Liquidity Management
     The objective of liquidity management is to ensure that sufficient funding is available, at reasonable cost, to meet the ongoing operational cash needs and to take advantage of revenue producing opportunities as they arise. While the desired level of liquidity will vary depending upon a variety of factors, it is the primary goal of United to maintain a sufficient level of liquidity in all expected economic environments. Liquidity is defined as the ability to convert assets into cash or cash equivalents without significant loss and to raise additional funds by increasing liabilities. Liquidity management involves maintaining United’s ability to meet the daily cash flow requirements of the Banks’ customers, both depositors and borrowers.

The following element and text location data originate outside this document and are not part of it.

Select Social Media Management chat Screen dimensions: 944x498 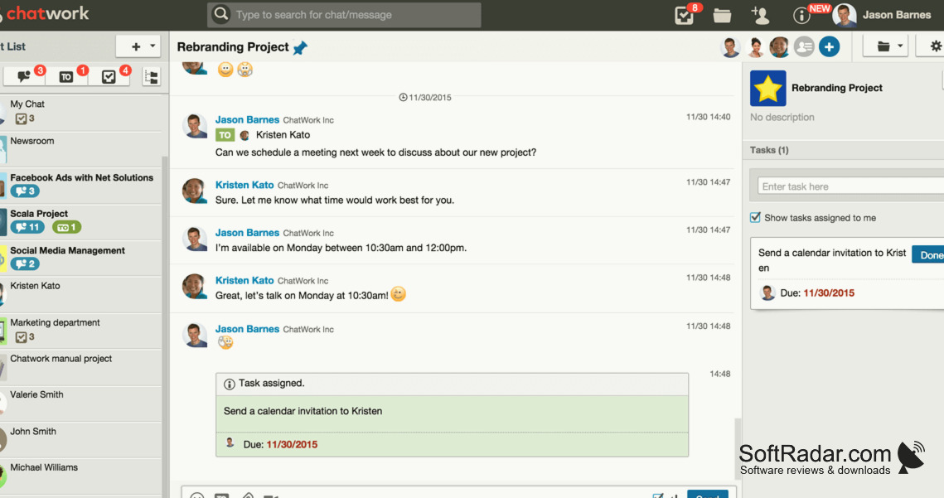[x=81, y=258]
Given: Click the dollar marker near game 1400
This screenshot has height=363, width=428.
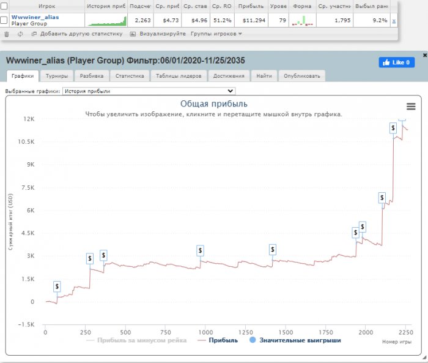Looking at the screenshot, I should point(273,249).
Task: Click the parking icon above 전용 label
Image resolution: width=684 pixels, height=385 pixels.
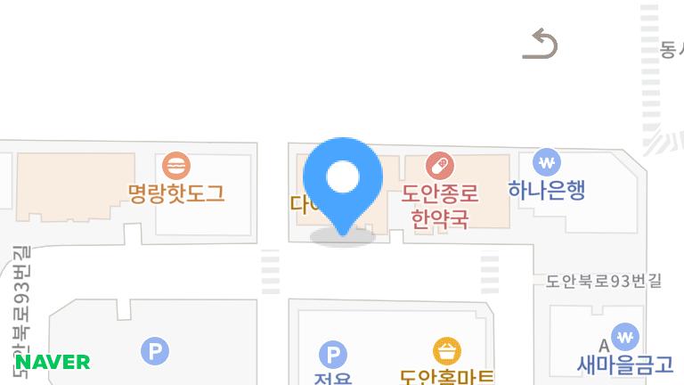Action: coord(333,355)
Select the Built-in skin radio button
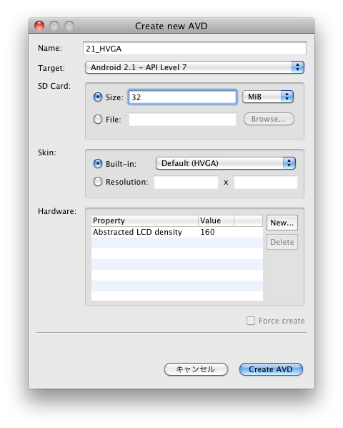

     The primary objectives of asset/liability management are to provide for adequate liquidity in order to meet the needs of customers and to maintain an optimal balance between interest-sensitive assets and interest-sensitive liabilities, so that United can also meet the investment requirements of its shareholders as market interest rates change. Daily monitoring of the sources and uses of funds is necessary to maintain a position that meets both requirements.
     The asset portion of the balance sheet provides liquidity primarily through loan principal repayments and the maturities and sales of securities. Mortgage loans held for sale totaled $18.5 million at March 31, 2006, and typically turn over every 45 days as the closed loans are sold to investors in the secondary market.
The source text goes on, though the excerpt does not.